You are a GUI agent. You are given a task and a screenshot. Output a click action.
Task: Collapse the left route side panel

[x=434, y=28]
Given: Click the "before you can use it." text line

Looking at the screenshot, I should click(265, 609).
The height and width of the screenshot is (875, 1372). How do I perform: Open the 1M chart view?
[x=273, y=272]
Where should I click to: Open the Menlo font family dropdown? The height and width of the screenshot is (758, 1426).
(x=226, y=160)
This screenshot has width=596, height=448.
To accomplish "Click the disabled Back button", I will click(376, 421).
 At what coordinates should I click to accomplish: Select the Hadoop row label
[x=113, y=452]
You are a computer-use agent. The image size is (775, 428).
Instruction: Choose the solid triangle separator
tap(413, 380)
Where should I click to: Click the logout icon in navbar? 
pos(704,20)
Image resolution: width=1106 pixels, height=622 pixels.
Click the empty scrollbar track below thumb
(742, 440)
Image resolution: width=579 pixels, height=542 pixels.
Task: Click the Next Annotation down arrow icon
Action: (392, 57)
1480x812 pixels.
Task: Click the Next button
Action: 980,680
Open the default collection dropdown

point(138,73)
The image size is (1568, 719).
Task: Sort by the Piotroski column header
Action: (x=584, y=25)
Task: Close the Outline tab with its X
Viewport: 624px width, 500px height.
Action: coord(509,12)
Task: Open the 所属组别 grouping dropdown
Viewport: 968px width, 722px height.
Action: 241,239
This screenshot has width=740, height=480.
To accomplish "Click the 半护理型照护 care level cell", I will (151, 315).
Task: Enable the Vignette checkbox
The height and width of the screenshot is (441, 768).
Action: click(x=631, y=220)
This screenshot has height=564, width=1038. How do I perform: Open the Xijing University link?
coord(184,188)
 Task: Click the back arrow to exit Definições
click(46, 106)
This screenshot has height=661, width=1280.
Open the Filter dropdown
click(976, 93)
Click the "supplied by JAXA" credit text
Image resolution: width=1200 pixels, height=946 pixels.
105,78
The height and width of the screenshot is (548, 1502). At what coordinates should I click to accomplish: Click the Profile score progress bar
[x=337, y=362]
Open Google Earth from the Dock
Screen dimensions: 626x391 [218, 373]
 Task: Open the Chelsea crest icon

※ ※ ※

**Exercise goal**. Set down the entire listing once more, keeping every line exactly as it reads.

**Response to the task**.
You are a GUI agent. You are given a task and a screenshot. Output a click action.
Task: Collapse the left route side panel

[x=434, y=28]
Given: Click the "before you can use it." text line

Looking at the screenshot, I should click(265, 609).
The height and width of the screenshot is (875, 1372). How do I perform: Open the 1M chart view?
[x=273, y=272]
Where should I click to: Open the Menlo font family dropdown? The height and width of the screenshot is (758, 1426).
(x=226, y=160)
This screenshot has width=596, height=448.
To accomplish "Click the disabled Back button", I will click(376, 421).
 At what coordinates should I click to accomplish: Select the Hadoop row label
[x=113, y=452]
You are a computer-use agent. The image size is (775, 428).
Instruction: Choose the solid triangle separator
tap(413, 380)
Where should I click to: Click the logout icon in navbar? 
pos(704,20)
Image resolution: width=1106 pixels, height=622 pixels.
Click the empty scrollbar track below thumb
(742, 440)
Image resolution: width=579 pixels, height=542 pixels.
Task: Click the Next Annotation down arrow icon
Action: (392, 57)
1480x812 pixels.
Task: Click the Next button
Action: 980,680
Open the default collection dropdown

point(138,73)
The image size is (1568, 719).
Task: Sort by the Piotroski column header
Action: (x=584, y=25)
Task: Close the Outline tab with its X
Viewport: 624px width, 500px height.
Action: coord(509,12)
Task: Open the 所属组别 grouping dropdown
Viewport: 968px width, 722px height.
Action: 241,239
This screenshot has width=740, height=480.
To accomplish "Click the 半护理型照护 care level cell", I will (151, 315).
Task: Enable the Vignette checkbox
The height and width of the screenshot is (441, 768).
Action: click(x=631, y=220)
This screenshot has height=564, width=1038. How do I perform: Open the Xijing University link?
coord(184,188)
 Task: Click the back arrow to exit Definições
click(46, 106)
This screenshot has height=661, width=1280.
Open the Filter dropdown
click(976, 93)
Click the "supplied by JAXA" credit text
Image resolution: width=1200 pixels, height=946 pixels.
105,78
The height and width of the screenshot is (548, 1502). At what coordinates should I click to accomplish: Click the Profile score progress bar
[x=337, y=362]
Open Google Earth from the Dock
Screen dimensions: 626x391 [218, 373]
 Task: Open the Chelsea crest icon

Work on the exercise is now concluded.